This leads to one of the early draws to 3-D printing: its ability to allow designers to customize products to exact customer specifications. This can mean significant changes to the overall market, said Harouni.
"What interests my company the most is the fact that you can create individual, unique products en masse," she said. "There's no need to do a run of thousands of millions or send that product to be injection molded in China. You can just make it physically on the spot. Which means that we can now present to the public the next generation of customization. This is something that is now possible today, that you can direct personally how you want your products to look."
This presents the opportunity for discrete manufacturers to fundamentally alter the consumers' experiences, said Harouni. Far more than the "variant production" options offered by brands like Nike, she said, "what you could do is really influence your product now and shape-manipulate your product."
The key to Apple's success, said Objet's Marangell, is its ability to create a direct link between product and design.
"Apple says it best when they say it's all about the design," he said. "They talk about rapid prototyping as the thing they do right from the napkin." 3-D printing technologies allow this to happen.
With it, "very early in the process, designers have a physical object to work with," he said. As a result, they are able to spend more time with the product in-hand for modifications, redesigns and testing.
The advantage of this is great, he said. "If you are able to improve your design early, you can get to the market sooner... with a much better design."
His favorite example of this is with the case of New Balance Shoes.
"I always thought they were just a shoe company," he said, "but they're a fashion company. The changes and the sensitivity of that market are so quick that they have shows every month and they have to have new products for every show."
This means that to serve their customers and stay on top of industry trends, the company must design and manufacture completely new product lines every month. Each item in these lines requires customized components that traditionally took months to produce.

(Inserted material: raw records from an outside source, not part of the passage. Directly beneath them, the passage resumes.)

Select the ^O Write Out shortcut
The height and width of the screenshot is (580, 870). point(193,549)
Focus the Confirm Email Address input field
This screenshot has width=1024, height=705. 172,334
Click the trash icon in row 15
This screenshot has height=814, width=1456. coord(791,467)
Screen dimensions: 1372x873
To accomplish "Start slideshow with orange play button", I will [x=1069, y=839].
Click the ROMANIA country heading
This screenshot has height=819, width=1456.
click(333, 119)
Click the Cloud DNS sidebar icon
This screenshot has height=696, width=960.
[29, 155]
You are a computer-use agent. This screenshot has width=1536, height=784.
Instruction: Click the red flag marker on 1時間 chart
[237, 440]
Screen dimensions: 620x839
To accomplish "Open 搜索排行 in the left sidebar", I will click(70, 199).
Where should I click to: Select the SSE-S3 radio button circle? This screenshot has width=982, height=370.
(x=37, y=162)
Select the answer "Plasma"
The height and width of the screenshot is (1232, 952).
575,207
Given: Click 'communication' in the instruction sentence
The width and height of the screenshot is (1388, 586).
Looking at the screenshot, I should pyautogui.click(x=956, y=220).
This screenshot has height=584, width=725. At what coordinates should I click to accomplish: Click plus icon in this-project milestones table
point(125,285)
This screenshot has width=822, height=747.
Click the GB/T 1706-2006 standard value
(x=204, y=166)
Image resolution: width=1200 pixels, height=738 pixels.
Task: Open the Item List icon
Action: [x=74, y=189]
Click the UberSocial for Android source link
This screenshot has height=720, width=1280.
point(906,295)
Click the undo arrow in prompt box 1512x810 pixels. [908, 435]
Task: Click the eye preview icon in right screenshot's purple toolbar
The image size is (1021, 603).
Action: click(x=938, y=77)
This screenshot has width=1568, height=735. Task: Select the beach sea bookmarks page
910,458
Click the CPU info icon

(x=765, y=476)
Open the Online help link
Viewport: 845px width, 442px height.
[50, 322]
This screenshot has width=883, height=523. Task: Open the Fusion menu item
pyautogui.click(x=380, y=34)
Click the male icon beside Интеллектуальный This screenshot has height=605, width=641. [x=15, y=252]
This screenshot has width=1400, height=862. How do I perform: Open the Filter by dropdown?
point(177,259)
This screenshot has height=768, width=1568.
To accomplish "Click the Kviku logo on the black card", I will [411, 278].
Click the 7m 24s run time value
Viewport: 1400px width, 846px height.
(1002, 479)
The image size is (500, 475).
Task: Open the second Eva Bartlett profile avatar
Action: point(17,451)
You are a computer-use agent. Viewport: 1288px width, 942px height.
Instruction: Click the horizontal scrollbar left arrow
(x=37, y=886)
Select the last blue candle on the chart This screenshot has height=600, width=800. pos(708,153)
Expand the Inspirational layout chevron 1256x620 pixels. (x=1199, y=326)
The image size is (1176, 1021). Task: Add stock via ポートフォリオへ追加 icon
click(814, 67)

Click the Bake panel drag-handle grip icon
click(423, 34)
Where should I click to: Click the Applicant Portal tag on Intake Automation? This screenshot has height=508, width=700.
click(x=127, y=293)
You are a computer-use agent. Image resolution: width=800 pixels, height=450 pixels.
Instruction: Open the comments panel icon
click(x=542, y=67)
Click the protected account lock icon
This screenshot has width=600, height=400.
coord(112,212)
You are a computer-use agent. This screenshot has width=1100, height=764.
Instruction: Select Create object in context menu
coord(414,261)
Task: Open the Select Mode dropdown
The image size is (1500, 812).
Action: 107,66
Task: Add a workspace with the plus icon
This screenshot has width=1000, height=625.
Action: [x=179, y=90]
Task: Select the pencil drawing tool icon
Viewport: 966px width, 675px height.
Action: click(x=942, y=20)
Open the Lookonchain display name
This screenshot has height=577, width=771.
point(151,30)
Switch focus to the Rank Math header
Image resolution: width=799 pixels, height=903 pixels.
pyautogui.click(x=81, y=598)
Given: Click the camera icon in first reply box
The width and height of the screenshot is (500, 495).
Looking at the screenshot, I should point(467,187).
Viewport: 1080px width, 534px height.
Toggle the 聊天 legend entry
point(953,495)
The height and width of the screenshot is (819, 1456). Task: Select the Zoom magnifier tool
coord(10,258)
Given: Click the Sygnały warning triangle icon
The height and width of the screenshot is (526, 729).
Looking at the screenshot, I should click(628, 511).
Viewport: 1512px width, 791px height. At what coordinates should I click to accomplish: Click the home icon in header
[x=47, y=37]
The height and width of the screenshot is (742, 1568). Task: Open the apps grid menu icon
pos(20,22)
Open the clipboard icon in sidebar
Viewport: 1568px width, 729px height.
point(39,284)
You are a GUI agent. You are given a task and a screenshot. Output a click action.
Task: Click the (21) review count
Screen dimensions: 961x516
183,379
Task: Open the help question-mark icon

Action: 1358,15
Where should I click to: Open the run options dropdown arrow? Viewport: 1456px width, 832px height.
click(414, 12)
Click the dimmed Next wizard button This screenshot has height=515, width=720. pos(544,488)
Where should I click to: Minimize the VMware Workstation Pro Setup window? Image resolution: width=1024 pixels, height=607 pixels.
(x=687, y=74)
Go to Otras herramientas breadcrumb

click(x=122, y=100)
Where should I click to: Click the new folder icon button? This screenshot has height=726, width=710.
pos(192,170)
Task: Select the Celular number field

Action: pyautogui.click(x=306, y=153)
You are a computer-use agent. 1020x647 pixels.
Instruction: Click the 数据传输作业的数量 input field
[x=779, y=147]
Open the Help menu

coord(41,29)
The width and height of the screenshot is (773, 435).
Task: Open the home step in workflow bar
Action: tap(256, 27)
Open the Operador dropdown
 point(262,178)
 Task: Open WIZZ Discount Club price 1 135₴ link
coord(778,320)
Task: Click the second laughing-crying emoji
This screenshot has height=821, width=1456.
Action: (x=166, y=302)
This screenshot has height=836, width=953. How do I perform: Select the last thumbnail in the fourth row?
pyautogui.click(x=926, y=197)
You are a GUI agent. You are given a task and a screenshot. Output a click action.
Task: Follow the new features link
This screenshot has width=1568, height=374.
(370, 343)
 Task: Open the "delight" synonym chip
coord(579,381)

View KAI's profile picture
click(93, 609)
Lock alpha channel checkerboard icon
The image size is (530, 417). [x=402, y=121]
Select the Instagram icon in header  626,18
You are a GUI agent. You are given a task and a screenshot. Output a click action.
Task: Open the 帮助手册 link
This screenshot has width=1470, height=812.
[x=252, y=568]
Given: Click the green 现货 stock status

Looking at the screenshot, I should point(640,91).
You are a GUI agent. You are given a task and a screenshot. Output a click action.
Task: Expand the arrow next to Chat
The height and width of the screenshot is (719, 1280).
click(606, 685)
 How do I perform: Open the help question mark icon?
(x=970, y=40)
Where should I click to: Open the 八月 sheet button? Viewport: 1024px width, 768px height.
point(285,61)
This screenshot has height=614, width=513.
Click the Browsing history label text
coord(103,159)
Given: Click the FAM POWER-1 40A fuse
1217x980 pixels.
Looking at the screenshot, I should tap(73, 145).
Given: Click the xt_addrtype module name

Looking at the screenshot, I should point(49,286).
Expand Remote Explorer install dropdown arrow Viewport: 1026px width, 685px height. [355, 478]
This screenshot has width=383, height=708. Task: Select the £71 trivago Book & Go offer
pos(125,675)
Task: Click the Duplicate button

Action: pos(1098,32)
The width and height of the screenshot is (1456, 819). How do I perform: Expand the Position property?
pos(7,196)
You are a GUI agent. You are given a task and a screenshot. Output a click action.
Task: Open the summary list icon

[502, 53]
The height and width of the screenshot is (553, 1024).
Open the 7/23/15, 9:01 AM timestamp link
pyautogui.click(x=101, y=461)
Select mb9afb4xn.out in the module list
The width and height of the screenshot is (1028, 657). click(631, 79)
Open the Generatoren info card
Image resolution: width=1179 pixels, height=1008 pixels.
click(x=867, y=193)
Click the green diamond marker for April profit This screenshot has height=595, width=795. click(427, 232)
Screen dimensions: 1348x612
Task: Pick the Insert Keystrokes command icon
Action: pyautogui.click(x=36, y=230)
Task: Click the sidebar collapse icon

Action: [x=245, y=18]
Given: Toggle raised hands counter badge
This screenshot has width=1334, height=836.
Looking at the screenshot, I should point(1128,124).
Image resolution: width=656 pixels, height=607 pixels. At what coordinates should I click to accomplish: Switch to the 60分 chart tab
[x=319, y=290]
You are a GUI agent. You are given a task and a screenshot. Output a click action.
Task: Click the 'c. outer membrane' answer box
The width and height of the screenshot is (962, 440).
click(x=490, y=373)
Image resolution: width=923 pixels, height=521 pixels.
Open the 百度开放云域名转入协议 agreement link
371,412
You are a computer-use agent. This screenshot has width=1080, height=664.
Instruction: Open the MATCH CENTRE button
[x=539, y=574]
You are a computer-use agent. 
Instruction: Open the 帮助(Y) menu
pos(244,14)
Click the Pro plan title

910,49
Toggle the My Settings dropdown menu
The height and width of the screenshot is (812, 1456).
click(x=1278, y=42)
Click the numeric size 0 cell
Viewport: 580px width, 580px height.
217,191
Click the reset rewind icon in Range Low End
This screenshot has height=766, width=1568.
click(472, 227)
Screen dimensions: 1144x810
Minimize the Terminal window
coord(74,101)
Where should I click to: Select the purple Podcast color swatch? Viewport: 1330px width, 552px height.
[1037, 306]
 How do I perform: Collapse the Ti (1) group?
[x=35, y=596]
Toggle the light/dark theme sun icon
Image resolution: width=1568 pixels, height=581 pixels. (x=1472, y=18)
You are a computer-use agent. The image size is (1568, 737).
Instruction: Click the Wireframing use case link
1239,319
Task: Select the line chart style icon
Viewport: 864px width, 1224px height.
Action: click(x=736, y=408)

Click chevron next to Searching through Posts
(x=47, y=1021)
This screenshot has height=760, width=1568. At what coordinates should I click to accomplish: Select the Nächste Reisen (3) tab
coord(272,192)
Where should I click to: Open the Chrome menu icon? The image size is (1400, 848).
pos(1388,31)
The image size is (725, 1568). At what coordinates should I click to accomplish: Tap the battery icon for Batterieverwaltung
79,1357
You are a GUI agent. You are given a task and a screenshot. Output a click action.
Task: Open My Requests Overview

Now, Marangell explained, the shoes they are showing have "rubber soles that may have been designed and printed yesterday." There is simply no other way to meet these demands than 3-D printing, he said.
"When you think about traditional manufacturing," said Marangell, "you have to think about all the tooling upfront [as well as] the transportation, the storage, the inventory. Time is a big factor. You don't even think about the inefficiencies of the process."
Additive manufacturing changes this model, opening the door for new processes and new efficiencies across the manufacturing process.
For example, he noted that the long design process of custom tooling has been replaced with a totally in-house process taking hours or days rather than weeks or months. With a 3-D printer, companies "can create the tooling before you even have the product," he said.
"In the morning you print your the tooling... and then take them on the product floor to test them [that afternoon]," he said. "Even if it takes ten hours [to print], it's a huge savings."
There are also supply chain efficiencies to consider, added Harouni. "Now instead of shipping a product across the world, we're sending data across the Internet. Rather than orders being manufactured in remote plants, the product data "gets sent to a local manufacturing center [to be produced and shipped locally]. This means lower carbon footprint."
In the end, the mainstream viability and the mainstream adoption of this technology has yet to be explored. The stage is set, however, for the potential "revolution" Harouni predicted. We will just have to wait and see how it plays out this year.